Could you give the records below again exactly as they stand?

**DATA FOR ANALYSIS:**
>>

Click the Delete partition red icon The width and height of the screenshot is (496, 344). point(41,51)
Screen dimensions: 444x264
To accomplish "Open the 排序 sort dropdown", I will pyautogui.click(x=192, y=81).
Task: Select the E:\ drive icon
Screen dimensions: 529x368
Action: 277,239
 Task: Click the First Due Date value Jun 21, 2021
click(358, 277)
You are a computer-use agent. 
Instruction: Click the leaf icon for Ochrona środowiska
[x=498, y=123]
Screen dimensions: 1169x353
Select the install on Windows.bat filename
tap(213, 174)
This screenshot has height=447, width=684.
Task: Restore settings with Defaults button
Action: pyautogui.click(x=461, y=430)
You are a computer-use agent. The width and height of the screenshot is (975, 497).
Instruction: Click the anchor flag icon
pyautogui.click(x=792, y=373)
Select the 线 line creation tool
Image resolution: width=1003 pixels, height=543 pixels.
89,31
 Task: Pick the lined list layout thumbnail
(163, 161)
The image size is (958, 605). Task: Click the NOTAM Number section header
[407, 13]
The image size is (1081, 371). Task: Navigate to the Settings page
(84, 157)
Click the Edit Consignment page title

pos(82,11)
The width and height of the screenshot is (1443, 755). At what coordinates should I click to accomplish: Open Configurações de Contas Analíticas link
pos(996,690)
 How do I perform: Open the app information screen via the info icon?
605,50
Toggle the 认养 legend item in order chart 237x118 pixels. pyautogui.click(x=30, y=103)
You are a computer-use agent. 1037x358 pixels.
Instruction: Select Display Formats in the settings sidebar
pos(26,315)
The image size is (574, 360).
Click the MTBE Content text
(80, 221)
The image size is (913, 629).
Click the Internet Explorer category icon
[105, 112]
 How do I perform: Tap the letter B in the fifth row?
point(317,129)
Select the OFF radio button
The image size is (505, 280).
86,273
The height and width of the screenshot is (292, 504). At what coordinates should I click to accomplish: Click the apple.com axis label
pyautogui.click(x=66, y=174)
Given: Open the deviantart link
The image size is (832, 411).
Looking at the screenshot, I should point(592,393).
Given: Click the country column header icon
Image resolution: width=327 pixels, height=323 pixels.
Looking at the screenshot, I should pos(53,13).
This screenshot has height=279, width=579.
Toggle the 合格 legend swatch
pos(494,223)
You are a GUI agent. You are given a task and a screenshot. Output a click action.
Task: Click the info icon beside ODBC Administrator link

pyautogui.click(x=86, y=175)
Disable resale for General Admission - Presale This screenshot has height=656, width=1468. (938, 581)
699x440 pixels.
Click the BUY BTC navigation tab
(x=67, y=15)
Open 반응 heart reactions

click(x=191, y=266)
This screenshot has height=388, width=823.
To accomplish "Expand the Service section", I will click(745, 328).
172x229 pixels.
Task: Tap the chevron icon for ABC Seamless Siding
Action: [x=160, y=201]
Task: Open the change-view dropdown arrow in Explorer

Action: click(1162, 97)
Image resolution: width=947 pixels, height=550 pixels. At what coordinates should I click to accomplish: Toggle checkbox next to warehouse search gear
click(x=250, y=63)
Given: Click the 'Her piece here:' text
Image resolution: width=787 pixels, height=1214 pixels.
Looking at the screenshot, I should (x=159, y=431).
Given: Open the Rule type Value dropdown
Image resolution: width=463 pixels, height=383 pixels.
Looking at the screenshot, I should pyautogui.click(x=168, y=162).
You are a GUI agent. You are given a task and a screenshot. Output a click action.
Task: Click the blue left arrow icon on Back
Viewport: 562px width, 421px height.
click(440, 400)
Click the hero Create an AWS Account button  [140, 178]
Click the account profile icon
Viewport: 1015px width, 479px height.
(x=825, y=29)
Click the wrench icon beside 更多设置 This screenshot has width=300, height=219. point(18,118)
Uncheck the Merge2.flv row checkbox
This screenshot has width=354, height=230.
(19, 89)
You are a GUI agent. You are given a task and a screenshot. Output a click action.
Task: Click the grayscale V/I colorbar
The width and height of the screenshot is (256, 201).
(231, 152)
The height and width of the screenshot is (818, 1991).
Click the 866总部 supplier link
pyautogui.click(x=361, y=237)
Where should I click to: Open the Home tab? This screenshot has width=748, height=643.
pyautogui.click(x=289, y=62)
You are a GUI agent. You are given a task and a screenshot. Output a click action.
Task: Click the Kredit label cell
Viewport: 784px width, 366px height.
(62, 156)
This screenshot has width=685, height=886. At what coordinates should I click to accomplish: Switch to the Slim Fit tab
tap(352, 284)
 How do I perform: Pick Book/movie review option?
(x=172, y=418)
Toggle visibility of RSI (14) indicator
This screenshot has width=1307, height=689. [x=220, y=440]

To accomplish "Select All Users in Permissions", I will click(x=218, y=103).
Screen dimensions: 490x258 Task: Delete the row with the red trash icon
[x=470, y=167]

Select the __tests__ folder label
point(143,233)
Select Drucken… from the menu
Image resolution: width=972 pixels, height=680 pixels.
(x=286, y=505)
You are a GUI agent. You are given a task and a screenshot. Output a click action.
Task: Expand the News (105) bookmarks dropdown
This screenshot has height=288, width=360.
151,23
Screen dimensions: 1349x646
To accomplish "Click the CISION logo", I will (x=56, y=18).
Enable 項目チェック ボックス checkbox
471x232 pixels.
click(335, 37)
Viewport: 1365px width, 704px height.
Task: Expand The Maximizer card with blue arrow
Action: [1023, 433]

<<

**WRITTEN RESPONSE:**
Click the Delete partition red icon The width and height of the screenshot is (496, 344). point(41,51)
Screen dimensions: 444x264
To accomplish "Open the 排序 sort dropdown", I will pyautogui.click(x=192, y=81).
Task: Select the E:\ drive icon
Screen dimensions: 529x368
Action: 277,239
 Task: Click the First Due Date value Jun 21, 2021
click(358, 277)
You are a computer-use agent. 
Instruction: Click the leaf icon for Ochrona środowiska
[x=498, y=123]
Screen dimensions: 1169x353
Select the install on Windows.bat filename
tap(213, 174)
This screenshot has height=447, width=684.
Task: Restore settings with Defaults button
Action: pyautogui.click(x=461, y=430)
You are a computer-use agent. The width and height of the screenshot is (975, 497).
Instruction: Click the anchor flag icon
pyautogui.click(x=792, y=373)
Select the 线 line creation tool
Image resolution: width=1003 pixels, height=543 pixels.
89,31
 Task: Pick the lined list layout thumbnail
(163, 161)
The image size is (958, 605). Task: Click the NOTAM Number section header
[407, 13]
The image size is (1081, 371). Task: Navigate to the Settings page
(84, 157)
Click the Edit Consignment page title

pos(82,11)
The width and height of the screenshot is (1443, 755). At what coordinates should I click to accomplish: Open Configurações de Contas Analíticas link
pos(996,690)
 How do I perform: Open the app information screen via the info icon?
605,50
Toggle the 认养 legend item in order chart 237x118 pixels. pyautogui.click(x=30, y=103)
You are a computer-use agent. 1037x358 pixels.
Instruction: Select Display Formats in the settings sidebar
pos(26,315)
The image size is (574, 360).
Click the MTBE Content text
(80, 221)
The image size is (913, 629).
Click the Internet Explorer category icon
[105, 112]
 How do I perform: Tap the letter B in the fifth row?
point(317,129)
Select the OFF radio button
The image size is (505, 280).
86,273
The height and width of the screenshot is (292, 504). At what coordinates should I click to accomplish: Click the apple.com axis label
pyautogui.click(x=66, y=174)
Given: Open the deviantart link
The image size is (832, 411).
Looking at the screenshot, I should point(592,393).
Given: Click the country column header icon
Image resolution: width=327 pixels, height=323 pixels.
Looking at the screenshot, I should pos(53,13).
This screenshot has height=279, width=579.
Toggle the 合格 legend swatch
pos(494,223)
You are a GUI agent. You are given a task and a screenshot. Output a click action.
Task: Click the info icon beside ODBC Administrator link

pyautogui.click(x=86, y=175)
Disable resale for General Admission - Presale This screenshot has height=656, width=1468. (938, 581)
699x440 pixels.
Click the BUY BTC navigation tab
(x=67, y=15)
Open 반응 heart reactions

click(x=191, y=266)
This screenshot has height=388, width=823.
To accomplish "Expand the Service section", I will click(745, 328).
172x229 pixels.
Task: Tap the chevron icon for ABC Seamless Siding
Action: [x=160, y=201]
Task: Open the change-view dropdown arrow in Explorer

Action: click(1162, 97)
Image resolution: width=947 pixels, height=550 pixels. At what coordinates should I click to accomplish: Toggle checkbox next to warehouse search gear
click(x=250, y=63)
Given: Click the 'Her piece here:' text
Image resolution: width=787 pixels, height=1214 pixels.
Looking at the screenshot, I should (x=159, y=431).
Given: Open the Rule type Value dropdown
Image resolution: width=463 pixels, height=383 pixels.
Looking at the screenshot, I should pyautogui.click(x=168, y=162).
You are a GUI agent. You are given a task and a screenshot. Output a click action.
Task: Click the blue left arrow icon on Back
Viewport: 562px width, 421px height.
click(440, 400)
Click the hero Create an AWS Account button  [140, 178]
Click the account profile icon
Viewport: 1015px width, 479px height.
(x=825, y=29)
Click the wrench icon beside 更多设置 This screenshot has width=300, height=219. point(18,118)
Uncheck the Merge2.flv row checkbox
This screenshot has width=354, height=230.
(19, 89)
You are a GUI agent. You are given a task and a screenshot. Output a click action.
Task: Click the grayscale V/I colorbar
The width and height of the screenshot is (256, 201).
(231, 152)
The height and width of the screenshot is (818, 1991).
Click the 866总部 supplier link
pyautogui.click(x=361, y=237)
Where should I click to: Open the Home tab? This screenshot has width=748, height=643.
pyautogui.click(x=289, y=62)
You are a GUI agent. You are given a task and a screenshot. Output a click action.
Task: Click the Kredit label cell
Viewport: 784px width, 366px height.
(62, 156)
This screenshot has width=685, height=886. At what coordinates should I click to accomplish: Switch to the Slim Fit tab
tap(352, 284)
 How do I perform: Pick Book/movie review option?
(x=172, y=418)
Toggle visibility of RSI (14) indicator
This screenshot has width=1307, height=689. [x=220, y=440]

To accomplish "Select All Users in Permissions", I will click(x=218, y=103).
Screen dimensions: 490x258 Task: Delete the row with the red trash icon
[x=470, y=167]

Select the __tests__ folder label
point(143,233)
Select Drucken… from the menu
Image resolution: width=972 pixels, height=680 pixels.
(x=286, y=505)
You are a GUI agent. You are given a task and a screenshot. Output a click action.
Task: Expand the News (105) bookmarks dropdown
This screenshot has height=288, width=360.
151,23
Screen dimensions: 1349x646
To accomplish "Click the CISION logo", I will (x=56, y=18).
Enable 項目チェック ボックス checkbox
471x232 pixels.
click(335, 37)
Viewport: 1365px width, 704px height.
Task: Expand The Maximizer card with blue arrow
Action: [1023, 433]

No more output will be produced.